Whenever the governor or the Legislature proposes a change in how California's public schools are financed, someone almost immediately creates a spreadsheet that shows which districts would gain money and which would lose. The losers quickly coalesce to oppose any formulaic change and that usually dooms the proposal, regardless of its merits.
Last week, Gov. Jerry Brown released a spreadsheet on his proposal to radically revamp state school aid to give more money -- a lot more money, eventually -- to districts with large numbers of poor and/or "English learner" students on the theory that they need more individualized attention.
It's probably a valid theory, although hard evidence of its efficacy is difficult to find. But by graphically demonstrating which districts would receive big injections of cash over the next several years and which wouldn't, the spreadsheet draws political battle lines.

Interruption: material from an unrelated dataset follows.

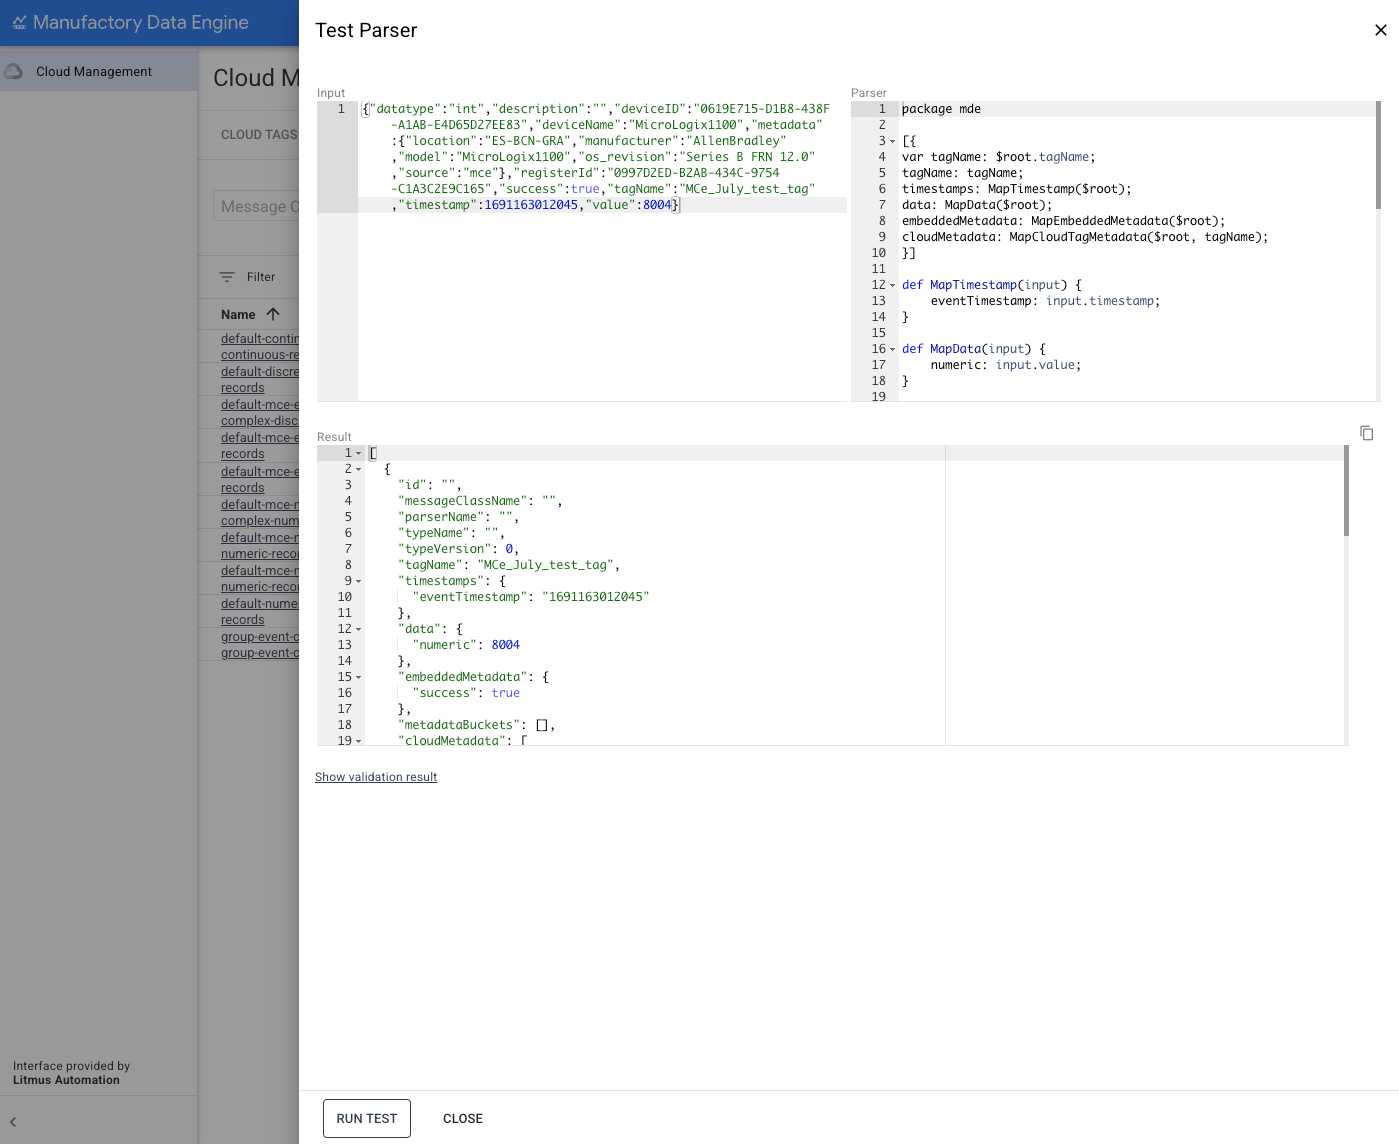Switch to the CLOUD TAGS tab

tap(258, 134)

The big winners would be big urban districts -- giant Los Angeles Unified particularly -- and small rural districts, both of which have big proportions of poor Latino students. The big losers, financially speaking, would be districts in mostly white and affluent residential enclaves -- such as Beverly Hills Unified and those in the tony suburbs of San Francisco. Eventually, the former would receive about 50% more per-pupil financing than the latter.
Critics already are noting that in addition to a large state aid boost under the governor's new formula, Los Angles Unified would retain hundreds of millions of dollars in a special pot of money, with the obfuscating name of "targeted instructional improvement bloc grant," that Brown exempted from the overall streamlining of state aid.